Another Smithsonian Winner, some upcoming appearances, and a new photo of Rockefeller center
Stuck in Customs / Foter.com / CC BY-NC-SA

I do not support capitalism as-we-know-it, or crony capitalism. Nor do I support free-market fundamentalism.

I affirm the restructuring of our social system to make it more compassionate and more democratic, so that it better enables everyone to be true to who they really are and to become who they really want to become.

This fundamental reform would involve insisting that our society live up to its ideals. We must “promote the general welfare,” as stated in the Preamble to the U.S. Constitution, especially by assuring that everyone has a living-wage job opportunity. We must maximize democracy throughout society so that everyone has a real voice in affairs that affect them. And we must enrich our culture, cultivate caring communities, and engage in ongoing self-development in order to promote those values.

At the same time, I support the right of individuals and workers to start their own businesses and establish their own prices – if they do so in a way that does not damage the common good. So I support some forms of capitalism.
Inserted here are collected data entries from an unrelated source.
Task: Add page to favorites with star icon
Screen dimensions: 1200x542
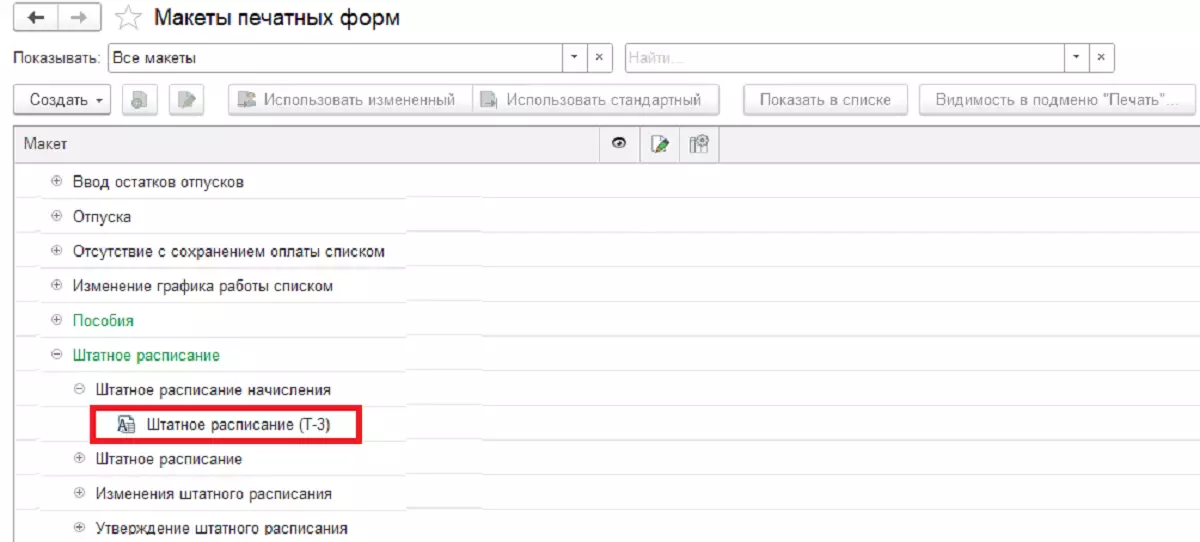Action: point(127,18)
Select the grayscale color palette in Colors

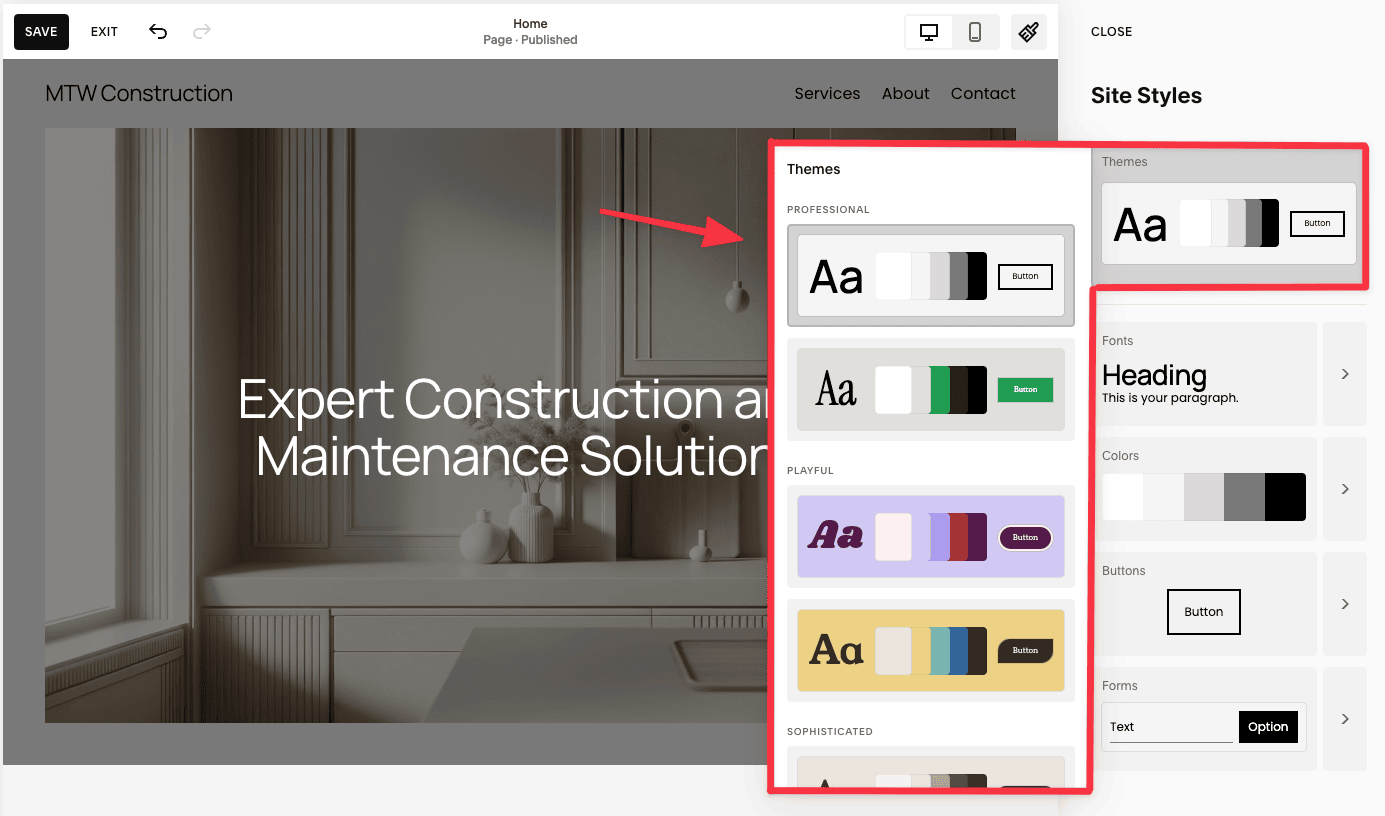[1205, 497]
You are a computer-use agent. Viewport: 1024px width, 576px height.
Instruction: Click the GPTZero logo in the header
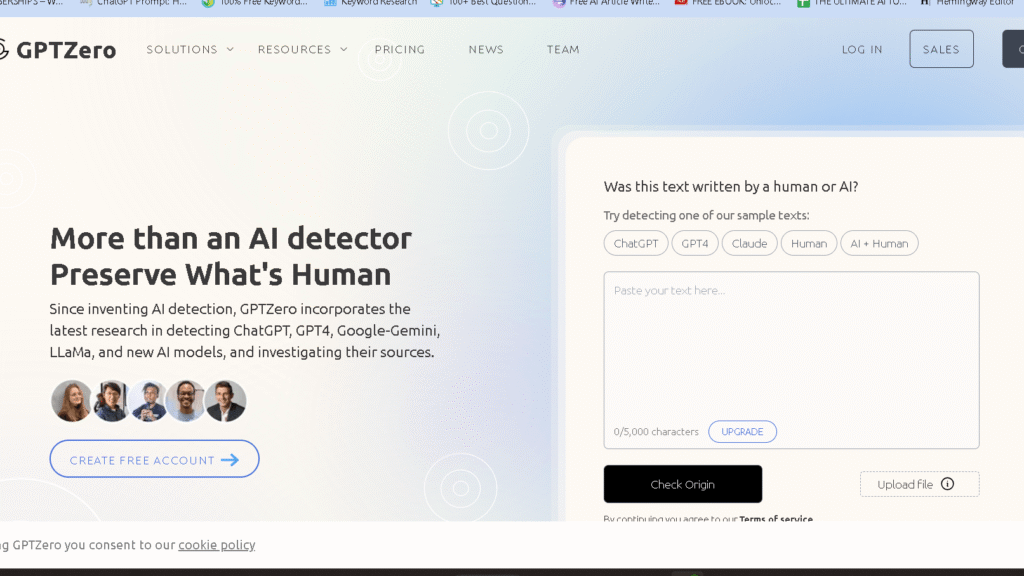(x=58, y=49)
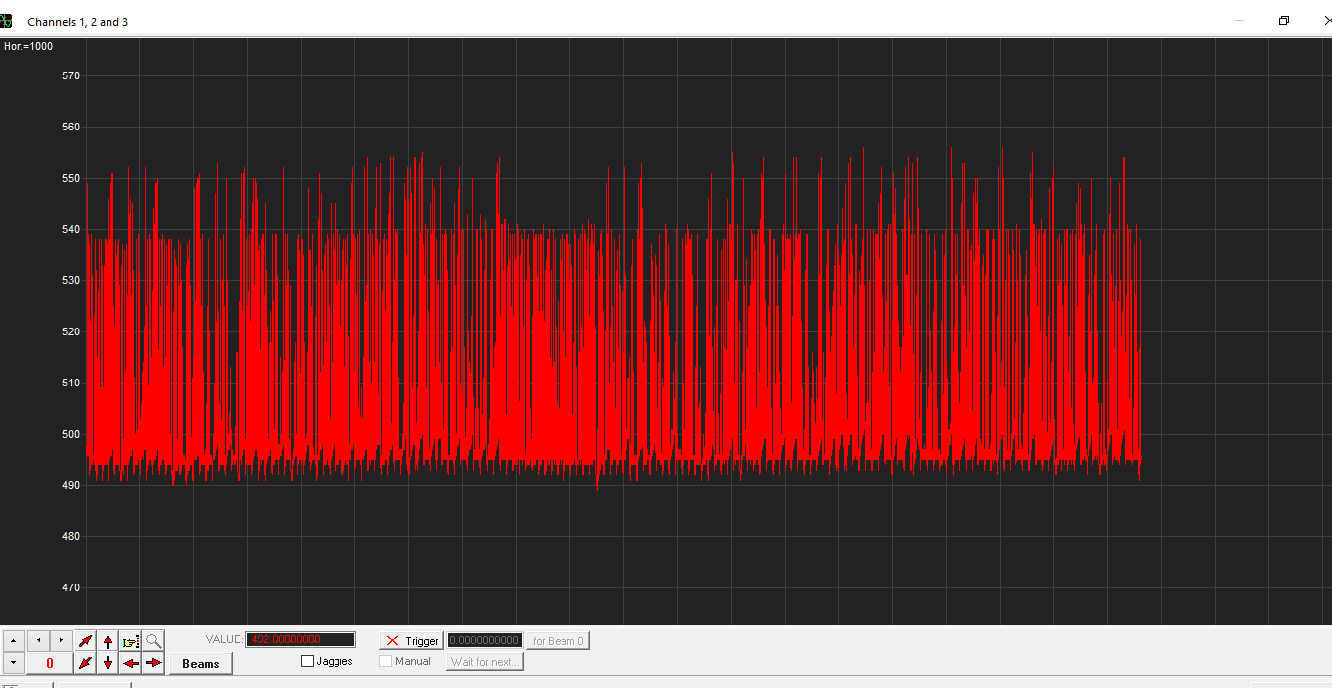This screenshot has width=1332, height=688.
Task: Click the small right triangle button
Action: pos(61,640)
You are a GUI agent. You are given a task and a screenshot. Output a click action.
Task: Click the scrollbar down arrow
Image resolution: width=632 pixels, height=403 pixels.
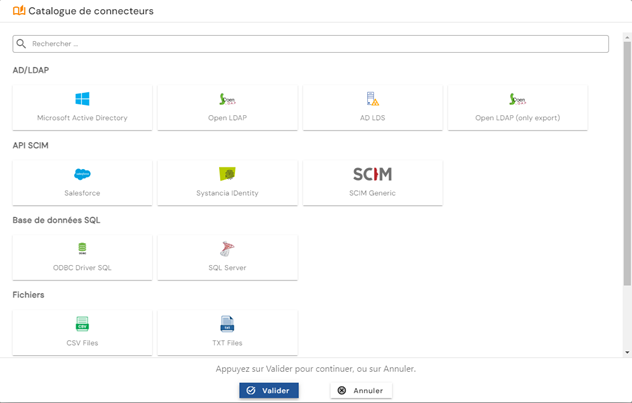pyautogui.click(x=627, y=352)
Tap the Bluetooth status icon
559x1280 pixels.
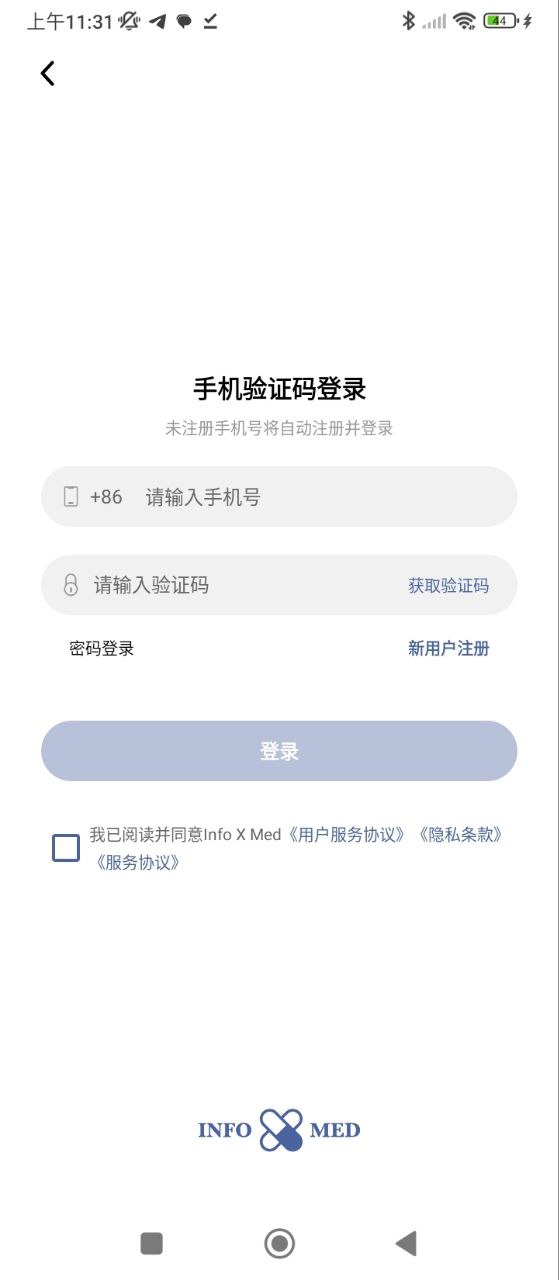408,21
Talking about “overthrowing capitalism” and identifying oneself as “anti-capitalist” therefore strikes me as imprecise and counter-productive.

Those who want conditions to worsen so “the system” will collapse might do well to read “Is the Safety Net Just Masking Tape?” in the December 17 New York Times. As the author, Thomas B. Edsall points out, worsening conditions can lead societies to or toward fascism. On the other hand, steadily improving economic conditions can lead to a “revolution of rising expectations.”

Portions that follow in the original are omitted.